### INPUT DATA

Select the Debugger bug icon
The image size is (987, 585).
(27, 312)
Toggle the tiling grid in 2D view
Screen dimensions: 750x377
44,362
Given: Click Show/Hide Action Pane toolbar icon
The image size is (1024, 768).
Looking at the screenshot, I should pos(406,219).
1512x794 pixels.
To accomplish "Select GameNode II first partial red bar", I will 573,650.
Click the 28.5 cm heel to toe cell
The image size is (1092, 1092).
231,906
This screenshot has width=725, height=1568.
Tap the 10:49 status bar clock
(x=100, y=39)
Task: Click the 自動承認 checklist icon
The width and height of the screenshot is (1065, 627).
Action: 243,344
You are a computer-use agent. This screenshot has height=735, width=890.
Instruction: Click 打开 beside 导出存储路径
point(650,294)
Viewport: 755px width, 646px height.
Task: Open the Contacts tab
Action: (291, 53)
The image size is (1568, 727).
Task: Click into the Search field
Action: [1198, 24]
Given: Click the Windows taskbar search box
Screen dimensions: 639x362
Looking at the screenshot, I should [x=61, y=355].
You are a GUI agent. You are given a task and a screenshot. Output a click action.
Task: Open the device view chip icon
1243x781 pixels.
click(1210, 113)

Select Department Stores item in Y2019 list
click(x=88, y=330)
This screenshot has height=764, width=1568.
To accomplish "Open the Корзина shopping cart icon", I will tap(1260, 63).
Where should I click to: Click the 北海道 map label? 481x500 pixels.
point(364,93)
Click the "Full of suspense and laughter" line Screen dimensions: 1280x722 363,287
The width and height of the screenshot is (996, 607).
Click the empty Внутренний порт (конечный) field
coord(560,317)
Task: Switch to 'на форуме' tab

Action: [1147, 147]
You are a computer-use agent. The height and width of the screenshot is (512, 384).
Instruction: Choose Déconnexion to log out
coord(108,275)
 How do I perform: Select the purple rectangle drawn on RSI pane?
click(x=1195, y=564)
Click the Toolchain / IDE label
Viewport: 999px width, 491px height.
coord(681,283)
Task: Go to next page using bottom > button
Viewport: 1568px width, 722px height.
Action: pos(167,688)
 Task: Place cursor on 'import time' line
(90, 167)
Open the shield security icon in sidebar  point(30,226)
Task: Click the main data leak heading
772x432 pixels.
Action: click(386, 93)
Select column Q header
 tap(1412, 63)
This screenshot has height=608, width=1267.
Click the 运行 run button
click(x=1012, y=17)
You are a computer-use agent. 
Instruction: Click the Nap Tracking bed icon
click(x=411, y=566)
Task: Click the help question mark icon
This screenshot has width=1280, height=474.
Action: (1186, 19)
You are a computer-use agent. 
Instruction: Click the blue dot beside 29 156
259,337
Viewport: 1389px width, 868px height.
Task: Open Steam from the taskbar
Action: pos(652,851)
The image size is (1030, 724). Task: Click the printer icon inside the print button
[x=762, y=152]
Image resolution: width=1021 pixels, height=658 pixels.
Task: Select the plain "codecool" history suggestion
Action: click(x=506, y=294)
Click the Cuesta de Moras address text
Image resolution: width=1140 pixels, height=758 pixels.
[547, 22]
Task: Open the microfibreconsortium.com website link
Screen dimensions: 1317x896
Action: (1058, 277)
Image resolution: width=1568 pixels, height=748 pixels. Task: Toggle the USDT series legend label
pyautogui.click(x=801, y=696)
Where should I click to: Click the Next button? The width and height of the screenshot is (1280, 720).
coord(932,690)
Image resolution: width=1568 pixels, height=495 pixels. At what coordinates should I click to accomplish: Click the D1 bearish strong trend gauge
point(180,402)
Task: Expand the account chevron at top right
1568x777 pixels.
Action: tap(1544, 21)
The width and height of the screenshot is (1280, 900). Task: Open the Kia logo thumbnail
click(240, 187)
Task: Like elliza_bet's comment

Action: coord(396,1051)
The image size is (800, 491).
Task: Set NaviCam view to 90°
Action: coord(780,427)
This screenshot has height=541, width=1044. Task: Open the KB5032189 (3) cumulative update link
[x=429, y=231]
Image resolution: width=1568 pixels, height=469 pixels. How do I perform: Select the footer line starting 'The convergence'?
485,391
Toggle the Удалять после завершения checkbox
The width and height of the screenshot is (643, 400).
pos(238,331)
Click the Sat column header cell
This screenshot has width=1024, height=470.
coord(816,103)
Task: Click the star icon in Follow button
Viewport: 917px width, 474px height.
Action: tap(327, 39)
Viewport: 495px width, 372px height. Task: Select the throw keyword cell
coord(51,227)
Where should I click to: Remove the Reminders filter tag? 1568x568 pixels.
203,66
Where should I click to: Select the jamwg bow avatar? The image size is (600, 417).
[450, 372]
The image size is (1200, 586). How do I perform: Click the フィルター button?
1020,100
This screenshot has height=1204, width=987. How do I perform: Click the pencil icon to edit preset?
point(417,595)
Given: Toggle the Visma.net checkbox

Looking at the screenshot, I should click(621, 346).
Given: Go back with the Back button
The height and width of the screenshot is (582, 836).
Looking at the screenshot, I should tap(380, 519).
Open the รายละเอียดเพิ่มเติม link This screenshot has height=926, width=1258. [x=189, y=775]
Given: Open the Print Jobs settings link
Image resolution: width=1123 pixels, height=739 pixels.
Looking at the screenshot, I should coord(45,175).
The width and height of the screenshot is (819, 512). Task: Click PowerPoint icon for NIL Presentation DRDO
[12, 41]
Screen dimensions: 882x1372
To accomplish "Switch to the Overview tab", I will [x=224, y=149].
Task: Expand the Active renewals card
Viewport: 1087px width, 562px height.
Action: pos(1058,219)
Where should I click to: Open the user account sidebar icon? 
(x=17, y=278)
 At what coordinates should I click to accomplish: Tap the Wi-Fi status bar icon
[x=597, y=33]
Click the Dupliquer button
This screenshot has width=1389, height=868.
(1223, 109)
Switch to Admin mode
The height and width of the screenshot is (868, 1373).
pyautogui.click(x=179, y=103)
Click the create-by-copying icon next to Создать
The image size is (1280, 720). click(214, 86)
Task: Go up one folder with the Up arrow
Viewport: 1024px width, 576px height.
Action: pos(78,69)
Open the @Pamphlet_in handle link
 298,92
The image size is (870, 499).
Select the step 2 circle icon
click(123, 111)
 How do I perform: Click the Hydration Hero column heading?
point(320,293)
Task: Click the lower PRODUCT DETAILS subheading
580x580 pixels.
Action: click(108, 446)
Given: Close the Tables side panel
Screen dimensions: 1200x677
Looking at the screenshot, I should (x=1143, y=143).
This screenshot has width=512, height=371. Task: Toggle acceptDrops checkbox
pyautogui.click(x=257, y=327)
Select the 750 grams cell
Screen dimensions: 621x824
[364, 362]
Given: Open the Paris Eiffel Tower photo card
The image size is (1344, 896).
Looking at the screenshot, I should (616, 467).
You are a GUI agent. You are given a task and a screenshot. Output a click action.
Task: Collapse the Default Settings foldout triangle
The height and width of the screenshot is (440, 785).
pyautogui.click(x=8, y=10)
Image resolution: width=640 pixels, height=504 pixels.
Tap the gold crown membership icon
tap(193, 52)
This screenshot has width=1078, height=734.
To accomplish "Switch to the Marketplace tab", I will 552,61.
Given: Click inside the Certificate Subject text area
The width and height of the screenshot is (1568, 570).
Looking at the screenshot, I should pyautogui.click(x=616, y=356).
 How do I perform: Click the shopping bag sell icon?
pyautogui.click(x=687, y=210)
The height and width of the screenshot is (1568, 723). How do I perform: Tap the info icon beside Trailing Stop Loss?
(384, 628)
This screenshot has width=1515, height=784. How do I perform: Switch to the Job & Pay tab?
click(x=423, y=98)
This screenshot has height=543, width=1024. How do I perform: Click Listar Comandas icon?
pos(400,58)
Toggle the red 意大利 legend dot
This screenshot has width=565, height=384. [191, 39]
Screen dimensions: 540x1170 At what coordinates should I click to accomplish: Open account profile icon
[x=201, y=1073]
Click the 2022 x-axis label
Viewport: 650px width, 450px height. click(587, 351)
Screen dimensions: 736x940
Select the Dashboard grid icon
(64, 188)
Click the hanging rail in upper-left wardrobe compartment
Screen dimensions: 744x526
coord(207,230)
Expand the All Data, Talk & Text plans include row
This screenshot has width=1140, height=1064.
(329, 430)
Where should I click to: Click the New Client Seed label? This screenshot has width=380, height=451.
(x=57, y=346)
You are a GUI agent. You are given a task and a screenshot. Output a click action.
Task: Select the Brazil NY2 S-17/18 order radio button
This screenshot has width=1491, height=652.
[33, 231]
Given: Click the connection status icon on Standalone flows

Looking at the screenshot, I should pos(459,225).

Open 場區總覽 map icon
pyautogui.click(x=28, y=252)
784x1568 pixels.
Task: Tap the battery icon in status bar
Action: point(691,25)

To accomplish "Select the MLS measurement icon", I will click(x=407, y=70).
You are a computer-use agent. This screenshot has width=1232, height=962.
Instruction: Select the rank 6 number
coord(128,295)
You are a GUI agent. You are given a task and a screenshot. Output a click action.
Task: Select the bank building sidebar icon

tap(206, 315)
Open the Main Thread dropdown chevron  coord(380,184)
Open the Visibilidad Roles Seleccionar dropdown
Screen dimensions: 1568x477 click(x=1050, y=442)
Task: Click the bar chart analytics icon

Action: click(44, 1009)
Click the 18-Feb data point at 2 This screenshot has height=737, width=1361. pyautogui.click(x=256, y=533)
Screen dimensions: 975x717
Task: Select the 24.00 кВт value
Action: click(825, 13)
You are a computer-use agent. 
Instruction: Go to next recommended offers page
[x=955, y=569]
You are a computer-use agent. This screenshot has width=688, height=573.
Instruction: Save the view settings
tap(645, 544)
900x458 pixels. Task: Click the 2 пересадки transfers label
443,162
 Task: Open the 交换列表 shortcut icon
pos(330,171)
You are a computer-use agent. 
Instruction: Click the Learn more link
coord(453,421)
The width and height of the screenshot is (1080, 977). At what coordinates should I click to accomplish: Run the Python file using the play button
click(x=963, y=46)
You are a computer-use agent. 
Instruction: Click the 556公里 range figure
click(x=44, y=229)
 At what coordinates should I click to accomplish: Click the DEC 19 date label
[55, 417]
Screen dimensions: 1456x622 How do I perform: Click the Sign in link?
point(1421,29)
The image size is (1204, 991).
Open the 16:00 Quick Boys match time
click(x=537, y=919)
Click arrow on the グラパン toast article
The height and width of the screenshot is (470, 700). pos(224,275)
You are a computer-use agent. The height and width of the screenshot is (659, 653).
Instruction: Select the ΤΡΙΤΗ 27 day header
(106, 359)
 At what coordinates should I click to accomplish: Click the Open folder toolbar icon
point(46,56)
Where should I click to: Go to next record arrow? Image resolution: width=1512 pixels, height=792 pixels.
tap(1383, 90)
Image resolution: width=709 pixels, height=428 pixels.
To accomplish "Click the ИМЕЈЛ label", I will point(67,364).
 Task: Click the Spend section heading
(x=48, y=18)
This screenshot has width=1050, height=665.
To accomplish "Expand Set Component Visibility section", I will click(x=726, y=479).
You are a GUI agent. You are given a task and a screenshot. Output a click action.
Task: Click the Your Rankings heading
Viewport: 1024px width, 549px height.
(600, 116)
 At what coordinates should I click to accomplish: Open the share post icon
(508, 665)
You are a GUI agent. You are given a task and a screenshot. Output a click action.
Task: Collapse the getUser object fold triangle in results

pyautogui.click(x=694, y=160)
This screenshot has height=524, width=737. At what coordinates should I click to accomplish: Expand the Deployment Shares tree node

######

Where a line above holds the string "with", copy that line.

Given: Go back with the Back button
Task: Go up one folder with the Up arrow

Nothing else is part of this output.